▸ Work to be completed
Transcribe, exactly as they appear, only the lines from the one holding "The height and width of the screenshot is (480, 640)." through the end of the entries below.

___ Recorded information ___

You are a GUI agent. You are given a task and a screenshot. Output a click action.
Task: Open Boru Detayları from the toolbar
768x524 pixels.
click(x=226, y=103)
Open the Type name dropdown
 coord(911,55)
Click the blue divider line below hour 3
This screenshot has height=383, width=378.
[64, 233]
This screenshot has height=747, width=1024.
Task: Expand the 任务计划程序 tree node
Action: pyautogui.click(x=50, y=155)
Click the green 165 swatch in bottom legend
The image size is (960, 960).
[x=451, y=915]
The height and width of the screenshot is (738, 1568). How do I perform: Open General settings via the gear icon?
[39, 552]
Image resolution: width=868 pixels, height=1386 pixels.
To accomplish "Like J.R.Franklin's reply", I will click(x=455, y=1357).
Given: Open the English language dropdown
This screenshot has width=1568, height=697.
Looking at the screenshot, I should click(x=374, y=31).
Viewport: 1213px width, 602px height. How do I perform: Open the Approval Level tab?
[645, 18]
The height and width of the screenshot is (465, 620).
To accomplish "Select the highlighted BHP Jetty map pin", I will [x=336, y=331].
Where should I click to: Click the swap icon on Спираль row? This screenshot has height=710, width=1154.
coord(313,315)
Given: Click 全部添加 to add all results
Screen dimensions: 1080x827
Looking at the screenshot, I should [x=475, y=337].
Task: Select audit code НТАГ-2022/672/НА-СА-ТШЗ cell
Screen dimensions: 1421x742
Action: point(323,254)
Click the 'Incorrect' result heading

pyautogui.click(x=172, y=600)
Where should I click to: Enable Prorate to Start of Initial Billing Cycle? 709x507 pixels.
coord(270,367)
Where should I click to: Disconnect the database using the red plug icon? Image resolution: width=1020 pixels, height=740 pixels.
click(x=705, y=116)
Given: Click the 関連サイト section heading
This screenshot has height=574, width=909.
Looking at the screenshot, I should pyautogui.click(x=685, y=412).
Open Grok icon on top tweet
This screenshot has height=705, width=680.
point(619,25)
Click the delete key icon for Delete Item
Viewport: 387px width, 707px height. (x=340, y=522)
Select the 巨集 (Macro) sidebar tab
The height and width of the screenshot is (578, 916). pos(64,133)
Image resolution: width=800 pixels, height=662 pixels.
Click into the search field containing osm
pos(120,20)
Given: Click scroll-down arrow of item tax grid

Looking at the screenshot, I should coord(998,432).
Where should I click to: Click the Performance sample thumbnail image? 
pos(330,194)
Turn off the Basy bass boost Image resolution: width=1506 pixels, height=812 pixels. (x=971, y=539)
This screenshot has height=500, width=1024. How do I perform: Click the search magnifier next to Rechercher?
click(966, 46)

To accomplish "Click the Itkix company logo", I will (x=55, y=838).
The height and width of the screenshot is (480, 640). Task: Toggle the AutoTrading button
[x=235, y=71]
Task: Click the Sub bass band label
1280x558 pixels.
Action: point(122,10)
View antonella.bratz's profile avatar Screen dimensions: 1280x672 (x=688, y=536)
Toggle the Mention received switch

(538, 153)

___

▸ Solution for this task
The height and width of the screenshot is (480, 640). Task: Toggle the AutoTrading button
[x=235, y=71]
Task: Click the Sub bass band label
1280x558 pixels.
Action: point(122,10)
View antonella.bratz's profile avatar Screen dimensions: 1280x672 (x=688, y=536)
Toggle the Mention received switch

(538, 153)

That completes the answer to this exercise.